The presence of central drusen was associated with a high genetic susceptibility to AMD. Photo: Bisant A. Labib, OD. Click image to enlarge.

Several classifications have been proposed for early AMD, but few put much emphasis on drusen location. Rather, they often define the early stage of the condition as the presence of drusen and pigmentary abnormalities in the ETDRS grid (3000μm from the foveal center). Researchers from Bordeaux, France explored the hypothesis that drusen location could be strongly linked with known AMD risk factors and possibly provide a better stratification of early AMD, which could constitute a powerful and easy biomarker for future epidemiologic studies. Their analysis of an elderly French population revealed that central drusen location was strongly associated with known AMD risk factors.

The study, published in Acta Ophthalmologica, assessed the associations of drusen location (central or pericentral) with known AMD risks (various systemic, ocular and genetic factors) and with the incidence of late AMD to identify more specific early abnormalities associated with an increased risk of late AMD. On retinal photographs, the researchers defined central drusen as at least one soft drusen (>63μm) within 500μm from fovea and pericentral drusen as at least one 500µm to 3000μm from fovea, in the absence of any central drusen. Late AMD (atrophic and/or neovascular) was diagnosed using multimodal imaging. In total, 481 eyes were included in the analysis: 160 central and 321 pericentral. The researchers believed that they obtained a good follow-up rate (81%), with a six-year follow-up and three time point evaluations.

In multivariate logistic regression, central drusen were associated with smoking (odds ratio; OR: 2.95 for smoking more than 20 pack-years), high-density lipoprotein cholesterol (OR: 1.57 for one standard deviation increase), pulse pressure (OR: 0.77 for one SD increase), Age-Related Maculopathy Susceptibility 2 (ARMS2) genetic risk score (OR: 1.42) and complement genetic risk score (OR: 1.55).
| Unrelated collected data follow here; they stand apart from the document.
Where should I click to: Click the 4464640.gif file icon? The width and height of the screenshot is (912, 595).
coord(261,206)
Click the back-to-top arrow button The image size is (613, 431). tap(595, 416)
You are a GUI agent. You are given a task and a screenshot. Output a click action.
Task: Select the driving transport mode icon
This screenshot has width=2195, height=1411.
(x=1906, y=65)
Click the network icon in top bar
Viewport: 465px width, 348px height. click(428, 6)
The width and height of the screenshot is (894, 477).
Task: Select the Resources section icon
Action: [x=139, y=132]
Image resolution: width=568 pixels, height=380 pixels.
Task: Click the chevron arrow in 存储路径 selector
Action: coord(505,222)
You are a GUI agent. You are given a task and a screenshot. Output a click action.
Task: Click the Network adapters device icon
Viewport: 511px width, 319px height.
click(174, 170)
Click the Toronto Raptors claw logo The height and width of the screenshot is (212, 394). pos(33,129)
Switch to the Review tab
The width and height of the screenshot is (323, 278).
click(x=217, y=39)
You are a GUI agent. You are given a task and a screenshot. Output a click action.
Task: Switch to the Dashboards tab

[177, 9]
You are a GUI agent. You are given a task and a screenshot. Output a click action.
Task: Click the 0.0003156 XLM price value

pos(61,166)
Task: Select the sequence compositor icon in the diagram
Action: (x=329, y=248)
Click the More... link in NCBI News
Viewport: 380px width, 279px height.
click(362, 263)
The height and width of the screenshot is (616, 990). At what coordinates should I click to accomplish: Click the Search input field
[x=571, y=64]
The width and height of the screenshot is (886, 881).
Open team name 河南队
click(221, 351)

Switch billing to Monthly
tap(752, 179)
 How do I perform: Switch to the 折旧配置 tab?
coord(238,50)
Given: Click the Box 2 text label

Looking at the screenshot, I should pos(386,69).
The central location of drusen (at baseline or during the follow-up) was associated with a 4.41-fold increased risk for an incident late AMD.

“Characterization of the central location of drusen could modify the classification of early and intermediate AMD,” the team concluded in their paper. “A more accurate classification of the early stages of the disease will help identify AMD risk factors and predict evolution to the late stage of disease, providing a better identification of high-risk patients.”